Bernanke: We Didn’t Do a Good job Regulating, so Let Us Regulate More

UPDATE: CR appears to agree with me, even as he raises another point:

Bernanke used data from other countries to suggest monetary policy was not a huge contributor to the bubble … however, Bernanke didn’t discuss if non-traditional mortgage products contributed to housing bubbles in other countries. This would seem like a key missing part of the speech.

I’m willing to believe that my interpretation of this speech is inaccurate, but here’s the evidence:

Some observers have assigned monetary policy a central role in the crisis. Specifically, they claim that excessively easy monetary policy by the Federal Reserve in the first half of the decade helped cause a bubble in house prices in the United States, a bubble whose inevitable collapse proved a major source of the financial and economic stresses of the past two years. Proponents of this view typically argue for a substantially greater role for monetary policy in preventing and controlling bubbles in the prices of housing and other assets. In contrast, others have taken the position that policy was appropriate for the macroeconomic conditions that prevailed, and that it was neither a principal cause of the housing bubble nor the right tool for controlling the increase in house prices. Obviously, in light of the economic damage inflicted by the collapses of two asset price bubbles over the past decade, a great deal more than historical accuracy rides on the resolution of this debate.

If I have to pick, I’ll take the latter group. Easy money alone doesn’t cause a crisis. So when he says:

Can accommodative monetary policies during this period reasonably account for the magnitude of the increase in house prices that we observed? If not, what does account for it?

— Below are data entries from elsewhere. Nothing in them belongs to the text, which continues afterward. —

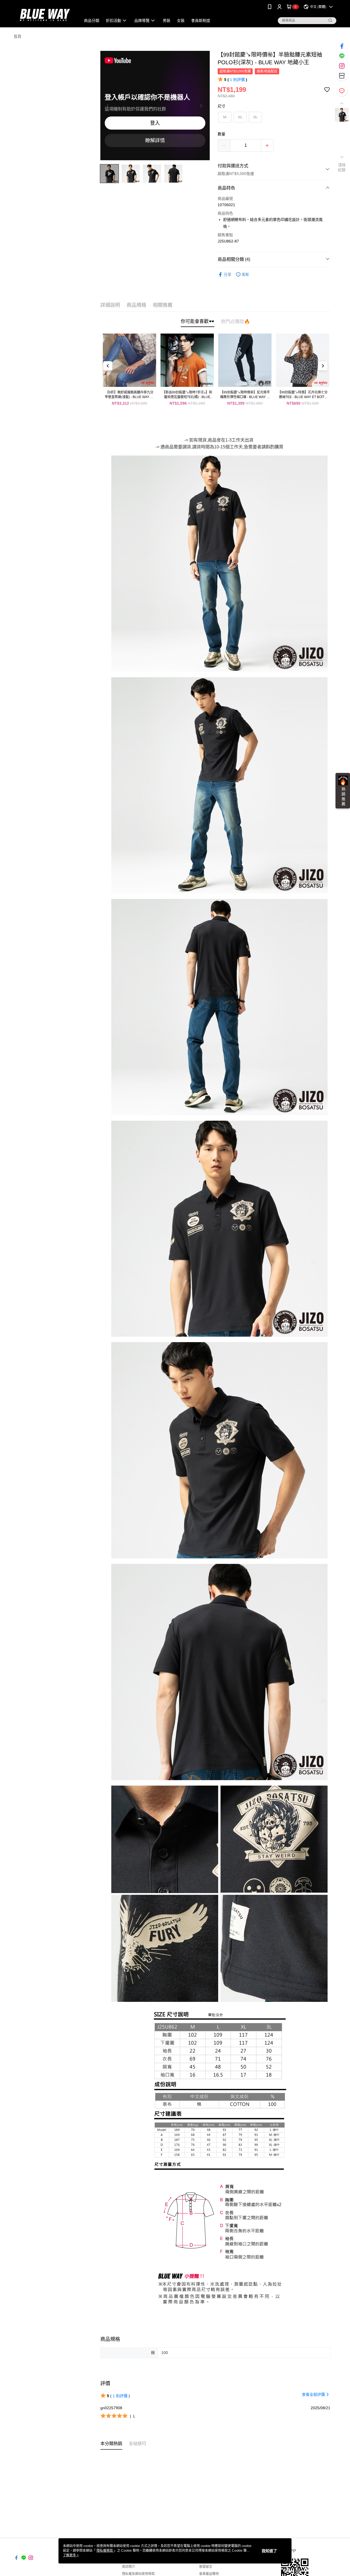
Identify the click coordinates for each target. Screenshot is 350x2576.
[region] (155, 105)
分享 (227, 274)
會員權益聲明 (209, 2574)
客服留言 (205, 2567)
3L (255, 117)
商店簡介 (128, 2567)
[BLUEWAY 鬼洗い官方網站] (44, 14)
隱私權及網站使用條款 (138, 2574)
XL (240, 117)
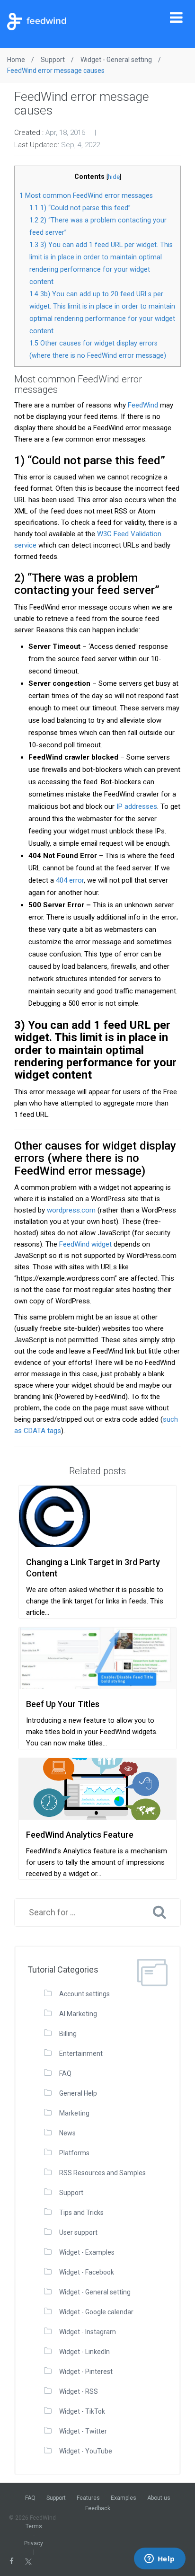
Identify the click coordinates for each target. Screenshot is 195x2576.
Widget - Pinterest (86, 2371)
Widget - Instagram (87, 2332)
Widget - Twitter (83, 2431)
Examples (123, 2498)
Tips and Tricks (81, 2212)
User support (78, 2232)
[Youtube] (55, 2561)
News (67, 2133)
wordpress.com (71, 1210)
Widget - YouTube (85, 2451)
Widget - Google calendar (96, 2312)
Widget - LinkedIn (84, 2351)
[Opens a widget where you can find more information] (159, 2559)
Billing (68, 2033)
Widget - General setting (95, 2292)
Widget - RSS (78, 2391)
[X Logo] (28, 2561)
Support (71, 2192)
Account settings (84, 1994)
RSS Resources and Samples (102, 2173)
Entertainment (81, 2053)
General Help (78, 2093)
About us (158, 2498)
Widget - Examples (87, 2252)
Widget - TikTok (82, 2411)
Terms (34, 2526)
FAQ (65, 2073)
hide (114, 176)
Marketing (74, 2113)
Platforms (74, 2153)
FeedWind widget (85, 1244)
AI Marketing (78, 2014)
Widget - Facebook (86, 2272)
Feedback (97, 2508)
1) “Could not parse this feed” (80, 208)
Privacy (33, 2543)
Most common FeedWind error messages (86, 195)
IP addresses (136, 806)
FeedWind (143, 405)
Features (88, 2498)
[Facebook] (11, 2561)
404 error (70, 880)
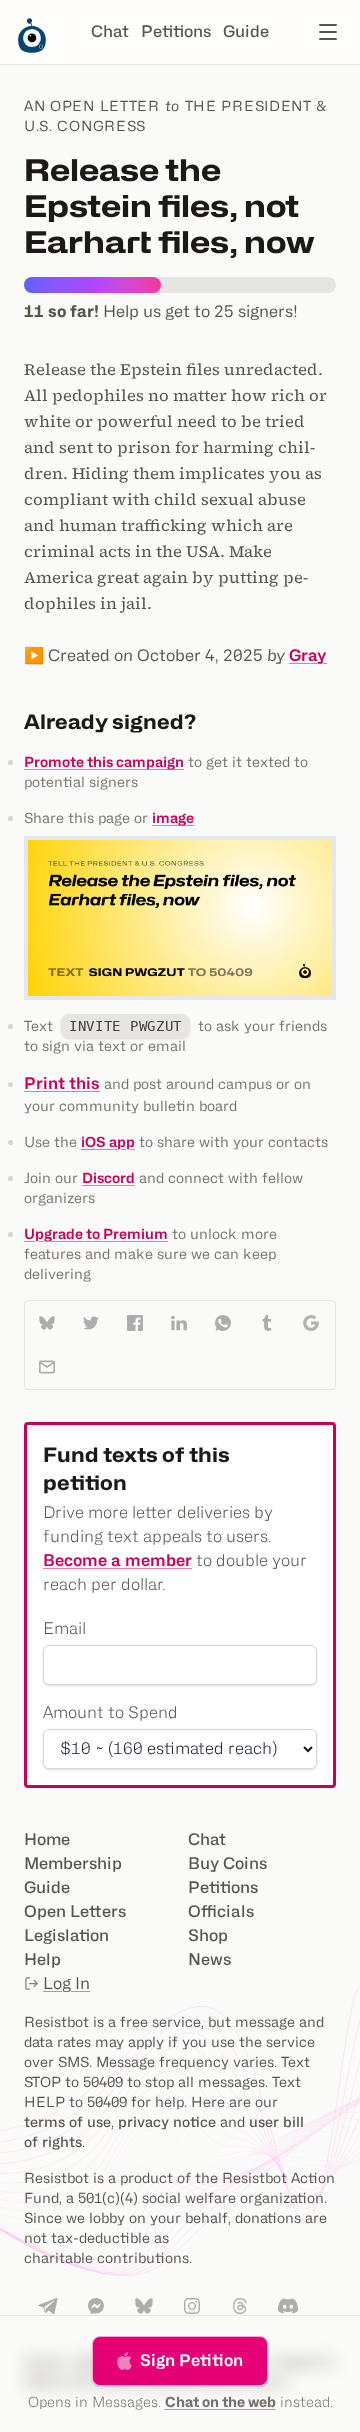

The first answer is clearly “No.” And the second answer is important. Eventually, he answers it:

I noted earlier that the most important source of lower initial monthly payments, which allowed more people to enter the housing market and bid for properties, was not the general level of short-term interest rates, but the increasing use of more exotic types of mortgages and the associated decline of underwriting standards. That conclusion suggests that the best response to the housing bubble would have been regulatory, not monetary. Stronger regulation and supervision aimed at problems with underwriting practices and lenders’ risk management would have been a more effective and surgical approach to constraining the housing bubble than a general increase in interest rates. Moreover, regulators, supervisors, and the private sector could have more effectively addressed building risk concentrations and inadequate risk-management practices without necessarily having had to make a judgment about the sustainability of house price increases.

The Federal Reserve and other agencies did make efforts to address poor mortgage underwriting practices. In 2005, we worked with other banking regulators to develop guidance for banks on nontraditional mortgages, notably interest-only and option-ARM products. In March 2007, we issued interagency guidance on subprime lending, which was finalized in June. After a series of hearings that began in June 2006, we used authority granted us under the Truth in Lending Act to issue rules that apply to all high-cost mortgage lenders, not just banks. However, these efforts came too late or were insufficient to stop the decline in underwriting standards and effectively constrain the housing bubble. [emphases mine]

As Albert Brooks once noted, he “buried the lede.” Bernanke notes that the “nontraditional” products constituted around 1/3 of the market by 2003. (As many others have noted, those mortgages were not passed through/to FHA/Fannie/Freddie, either.) Two years later, guidelines were being developed.

An institution that did not attempt to regulate claiming that it should be given more regulatory power is an invitation to disaster. Or am I missing something?